COM differs from the .NET Framework object model in many different ways. To make it easier for managed and unmanaged code to coexist, the CLR provides two wrapper classes that hide the differences between the two, allowing both managed and unmanaged clients to call each other’s objects. Whenever your managed client calls a method on a COM object, the runtime creates a Runtime Callable Wrapper (RCW). When a COM client references a .NET object method, the runtime creates a Callable COM Wrapper (CCW).
The RCW and CCW wrappers act as a proxy between unmanaged COM code and managed .NET code. The wrappers marshal method arguments and return method values whenever the client and server have different representations of the data being passed between them.

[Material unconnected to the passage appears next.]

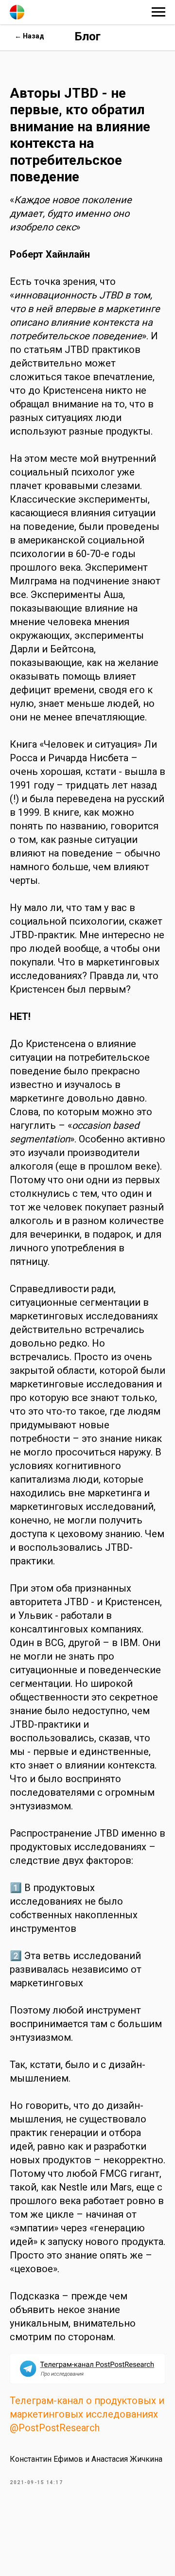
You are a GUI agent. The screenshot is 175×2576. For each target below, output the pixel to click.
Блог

A CCW is an unmanaged COM object. It is not garbage collected and is destroyed when the last client reference is released. After a CCW is destroyed, the managed object it wraps is also marked for garbage collection. Some of the tasks that a CCW is responsible for when a COM component references a managed .NET component include
- Managing the lifetime of the .NET component
- Creating and binding to the managed object
- Converting .NET exceptions to COM HRESULT values
- Synthesizing multiple COM interfaces (IUnknown, IDispatch, etc.) based on object type information
- Marshaling and data translation between environments
RCW is a managed object and therefore the CLR collects garbage. Some of its responsibilities include
- Managing the lifetime of a packaged COM object
- Creating and binding to the main COM object
- Broadcasting and marshaling data between environments
- Using COM interfaces and factorizing interfaces into a manageable form
- Convert COM HRESULT values to .NET exceptions
To reference a method in a managed class from a COM client, you must first create a COM type library for the managed object and then register it. There are several ways you can accomplish this in .NET. You can run the type library export command line utility tlbexp.exe to create a COM type library. However, this will only create the type library; it will not register it. You can also run the regasm.exe command-line utility. This utility creates the type library and automatically registers it for you. Finally, you can configure Visual Studio .NET to do both tasks automatically at creation time by setting attributes on the managed class’s properties page.